An integrative biological approach to the analysis of tissue culture data: application to the antitumour agent RHPS4.
Johnson LA., Byrne HM., Willis AE., Laughton CA.
We describe a mathematical model of cell growth and death and explain how it can be used to integrate data from classic tissue culture experiments on antitumour agents and thus aid the identification of their mechanism of action. Experimental data relating to time- and dose-dependent changes in growth rate, cell cycle distribution, plus apoptotic and senescent fractions, are reinterpreted in terms of modulations to kinetic parameters that describe the rates at which cells transit between phenotypic compartments. The mathematical model is analytical, in the sense that the kinetic parameters are calculated from the experimental data directly, without any fitting process. Since the kinetic parameters are much more directly related to potential molecular targets than are the experimentally measured quantities, this approach can provide a more informative picture of the mechanism of action of the antitumour agent under investigation. We demonstrate the potential value of our model by applying it to data from RHPS4 (3,11-difluoro-6,8,13-trimethyl-8H-quino [4,3,2-kl] acridinium methosulfate). This agent is a DNA-interactive pentacyclic acridine for which at least three potential mechanisms of antitumour activity have been identified. Firstly RHPS4 is a telomerase inhibitor, secondly it is a telomerase-independent destabiliser of telomeres, and thirdly it is a telomere-independent binder to genomic DNA. Each mechanism can induce a separate, but overlapping, pattern of cellular responses, making the interpretation of tissue culture data very complex.
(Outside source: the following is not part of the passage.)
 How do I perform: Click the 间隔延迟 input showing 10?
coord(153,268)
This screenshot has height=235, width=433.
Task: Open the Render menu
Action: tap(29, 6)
Here we study the time- and dose-dependent effects of RHPS4 on the HCT116 cell line, and develop a five-compartment mathematical model to interpret the data. Application of the model to the data suggests that RHPS4 increases the rate at which cells became senescent state but, rather surprisingly, actually inhibits the rate of cell death. As a control, we also apply the model to data describing the time- and dose-dependent effects of doxorubicin since its mechanism of action is better characterised.